Da sempre la Ferrero è azienda molto attenta ai propri dipendenti e non sorprende dunque il fatto che all’interno delle clausole contrattuali dei suoi dipendenti vi sia una serie di norme a tutela degli stessi. Fra quelle certamente più degne di nota, la clausola attraverso cui l’azienda piemontese con sede ad Alba (in provincia di Cuneo) si impegna a sostenere la famiglia dei dipendenti che muoiono.

Stando a quanto previsto dal contratto dei dipendenti, infatti, qualora uno di essi venga sfortunatamente a mancare, la Ferrero si impegna a sostenere la famiglia e i figli per almeno tre anni, versando loro gli stipendi che sarebbero spettati al dipendente stesso.

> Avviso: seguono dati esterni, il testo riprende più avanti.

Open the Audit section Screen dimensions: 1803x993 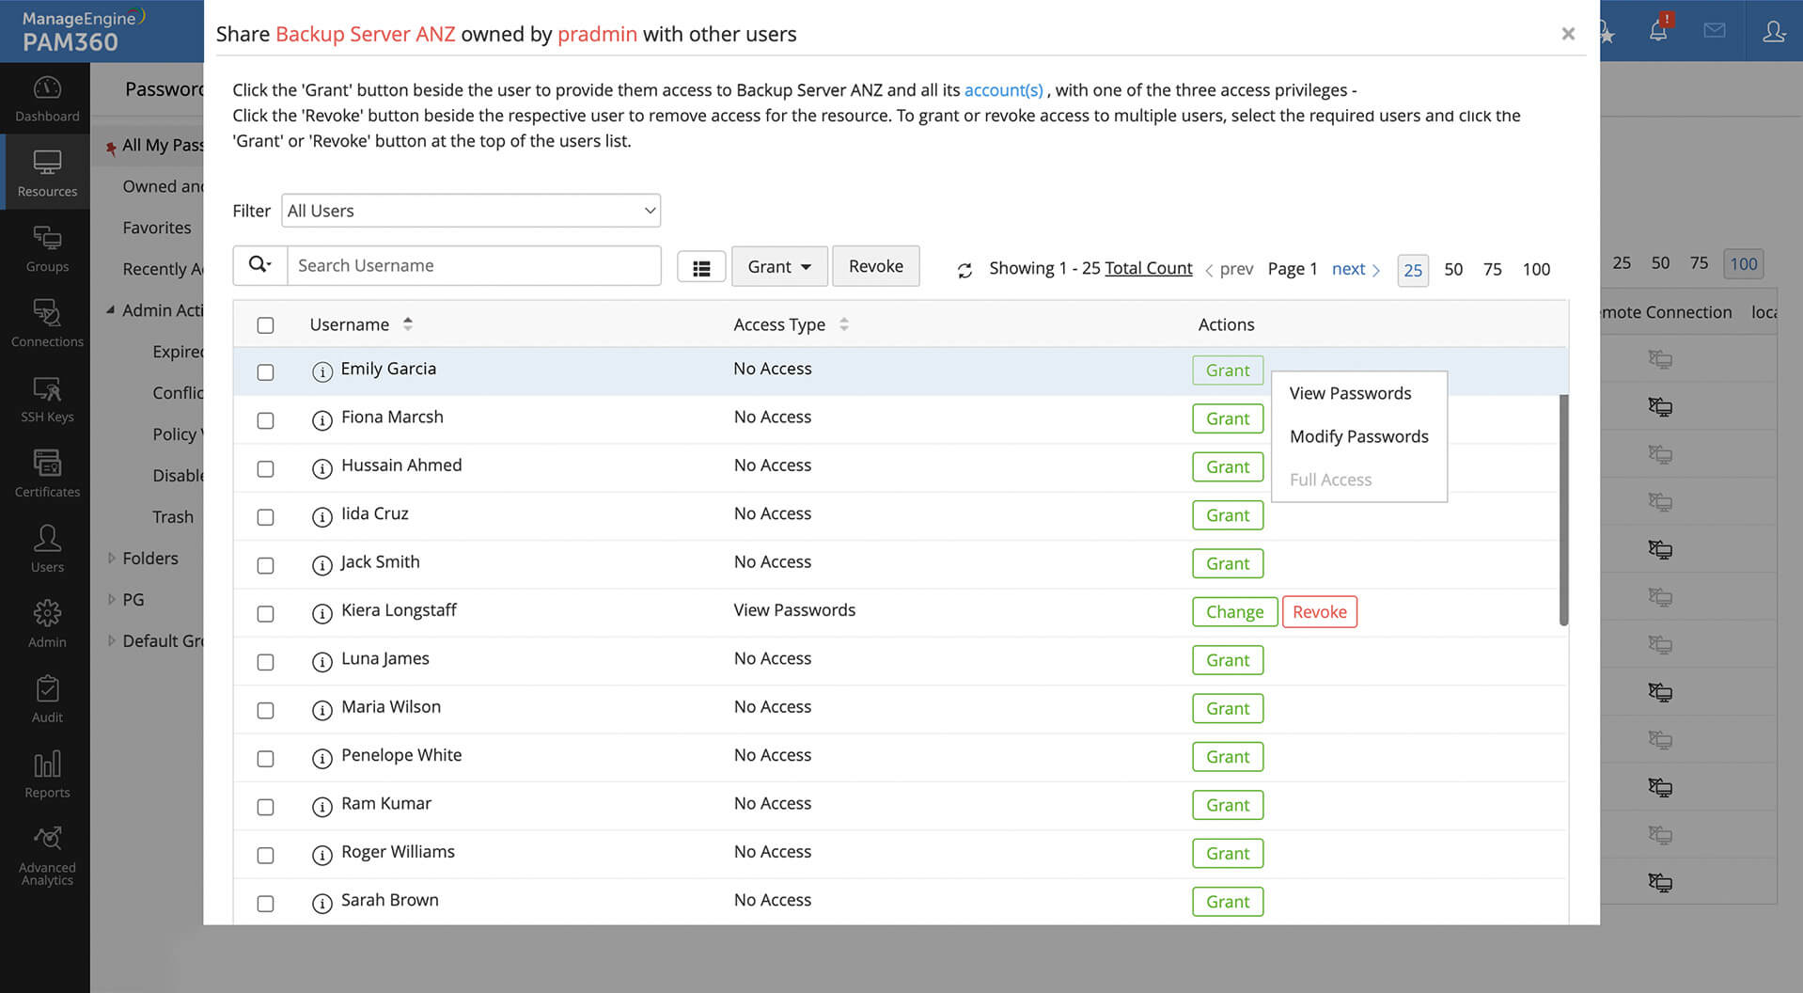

Qualora i figli vogliano studiare, inoltre, la Ferrero si impegna anche a sostenerli fino all’età di ventisei anni.

Un contratto che assicura un welfare davvero importante per chiunque lavori in Ferrero e le cui clausole sono state decise grazie alla mediazione tra azienda stessa e sindacati.

La notizia è venuta alla luce di recente perché un dipendente della Ferrero sarebbe venuto a mancare a causa di un cancro allo stomaco. L’uomo avrebbe lasciato due figli di diciassette e diciannove anni: a raccontare la storia una vicina di casa della famiglia, che su Facebook avrebbe scritto di essere rimasta particolarmente colpita dall’aver preso che Ferrero preveda questa sorta di risarcimento integrativo per i propri dipendenti che muoiono e per le loro famiglie.

Il sindaco di Alba, Maurizio Marello, su Facebook non si è detto assolutamente sorpreso per questa notizia e ha così commentato: “È noto che l’azienda sia vicina ai dipendenti. Un caso unico al mondo di fabbrica al servizio della persona. Sicuramente un modello da copiare“.